A Values and Evidence Approach to Sentencing Purposes and Principles

Mandatory Minimum Sentences

There is sufficient evidence to know that mandatory minimum sentences do not accomplish what they are said to accomplishFootnote 43 (reduced crime) and they create a series of other problems in the sentencing process. As America’s leading sentencing expert, Michael Tonry, wroteFootnote 44, “Experienced practitioners, policy analysts, and researchers have long agreed that mandatory penalties in all their forms… are a bad idea” (p. 65). That “is why nearly every authoritative nonpartisan law reform organization that has considered the subject… [has] opposed enactment, and favoured repeal of mandatory penalties” (p. 66). Three justifications are offered for mandatory penalties: evenhandedness, transparency, and the prevention of crime. None withstands careful scrutiny. Tonry points out that “Mandatory penalties often result in injustice to individual offenders. They undermine the legitimacy of the courts and the prosecution process by fostering circumventions that are wilful and subterranean. They undermine… equality before the law when they cause comparably culpable offenders to be treated radically differently” (p. 100). And 40 years of increasingly sophisticated research shows they do not have deterrent effects.

Nevertheless, as we know from the Harper decade, mandatory minimum sentences are politically popular.Footnote 45 And Canada has, over the years – mostly during the Harper years – accumulated a fair number of them. The question is what to do now. One suggestion would be to deal with them as part of the current Section 718.2 and to add a provision that suggests, in effect, that all mandatory minimum sentences are presumptive, not mandatory. Judges who find it necessary in terms of the essential principles of sentencing to depart from the mandatory minimum would have to give reasons for the departure. Legislation could specify the criteria that would have to be met in order to ‘escape’ the mandatory penalty. As pointed out earlier, such an approach would be consistent with Canadian views of what is appropriate.
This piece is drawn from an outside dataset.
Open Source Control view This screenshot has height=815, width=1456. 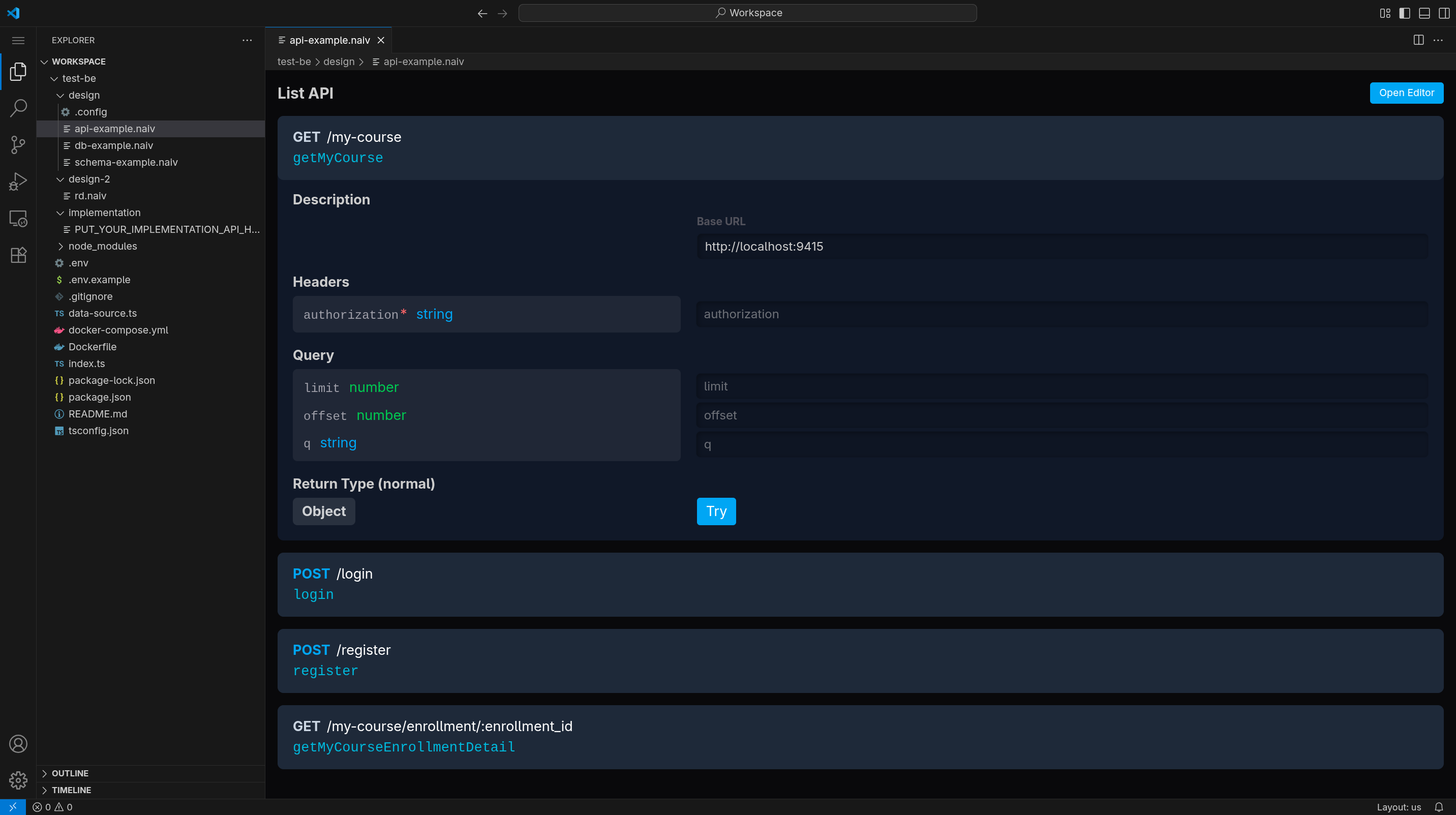point(18,145)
It is worth pointing out that a ‘first cousin’ to mandatory minimum sentences would be the requirement that the sentences for certain offences be served consecutively. I haven’t reviewed the Criminal Code and related statutes to determine the number of required consecutive sentences, but some of them can easily be seen as having the possibility of either creating peculiar sentencesFootnote 46 or interfering with proportionality when looked at across offences.
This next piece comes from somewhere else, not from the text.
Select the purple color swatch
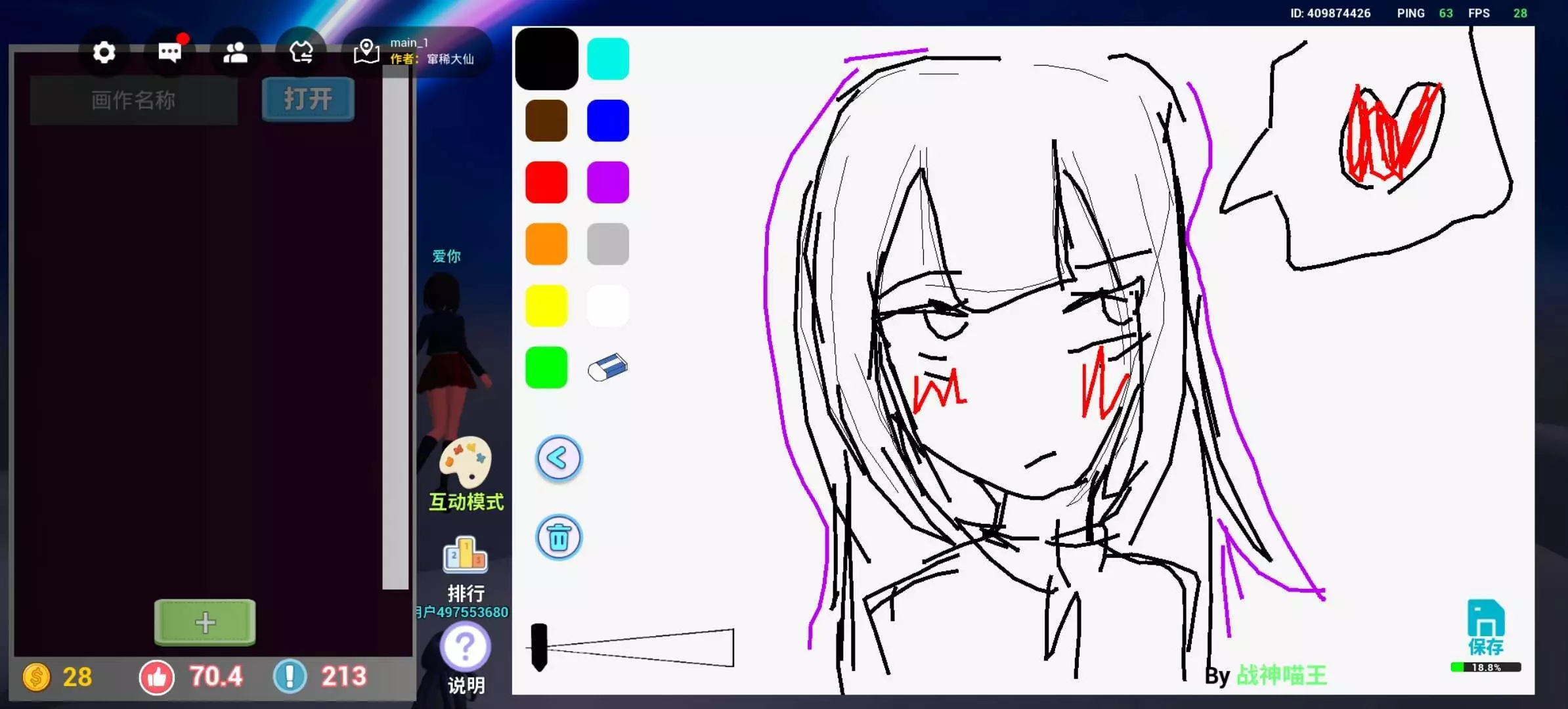The height and width of the screenshot is (709, 1568). coord(607,183)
In this context, judges are, of course, required to consider not only the sentence being handed down for each offence, but in cases of multiple offences, they must also consider the totality of the sentence to ensure that it is not disproportionately long.Footnote 47 This can easily conflict with a requirement of consecutive sentences. Judges could, of course, avoid the “unduly long” sentence by reducing the length of one or more of the consecutive sentences. That, however, would make the individual sentences look inappropriate even though the ‘total’ sentence might look appropriate.

But the uneven requirement of consecutive sentences, itself, creates problems. Consider the following case: someone breaks into a house. As he is leaving the house, a police officer happens to arrive with his police dog and in trying to capture the offender, the officer’s police dog is injured by the burglar. The (new) offence of injuring a law enforcement animal while it is aiding a law enforcement officer in carrying out that officer’s dutiesFootnote 48 states that the sentence for this offence and any other sentence arising out of the same incident must be consecutive. So those sentences – the break in and the injury to the police dog – get consecutive sentences automatically. On the other hand, if the offender committed aggravated assault against the home owner in escaping, there would seem to be no statutory requirement of a consecutive sentence. If sentencing reflects Canadians’ values, it would appear to me that this requirement, like mandatory minimum sentences, creates inequities.